Jakarta, Pelita Sumsel – Riezky Aprilia anggota DPR dari Daerah Pemiihan Sumatera Selatan minta dalam RUU Kehutanan yang baru tidak lagi memberi ruang pengusaha berkonflik dengan masarakat adat, yang adakalanya motif pengusaha juga tak jelas cuma menghasilkan hutan gundul serta konflik dengan masarakat adat, yang dibiarkan terus berlanjut seperti yang dialami oleh suku Kubu di Musi Rawas Utara.
“Saya usulkan pengaturan sanksi harus secara pidana dan administratif”, kata Riezky Aprilia dalam rapat dengar pendapat dengan jajaran eselon I Departemen Kehutanan dengan Komisi IV di Jakarta, Senin (29/6).

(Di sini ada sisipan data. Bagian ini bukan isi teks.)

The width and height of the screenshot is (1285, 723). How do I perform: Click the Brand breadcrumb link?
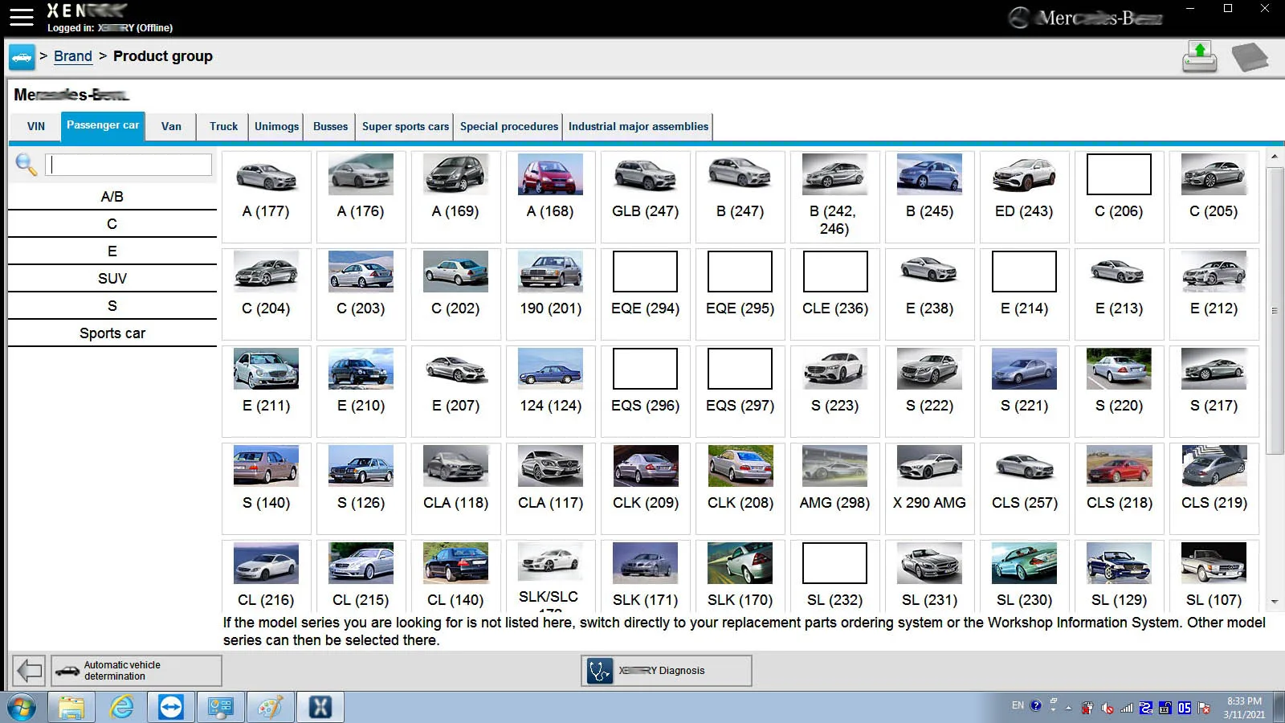(73, 56)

Ia menceritakan pengalaman dirinya yang sejak lahir di Sumsel telah sudah mencium asap kebakaran hutan. Dan sampai sekarang masih terjadi kebakaran hutan, apalagi yang akan datang musim kering lebih lama sehinga akan memicu kebakaran hutan kembali.
Dari wacana yang berkembang dalam RDP muncul gagasan izin dan penindakan pengrusakan hutan akan diatur lewat satu pintu di Departemen Kahutanan yang tau persoalan hutan, yang selama ini diserahkan ditangani oleh polisi yang hasilnya tidak maksimal karena kurang pengetahuan soal hutan.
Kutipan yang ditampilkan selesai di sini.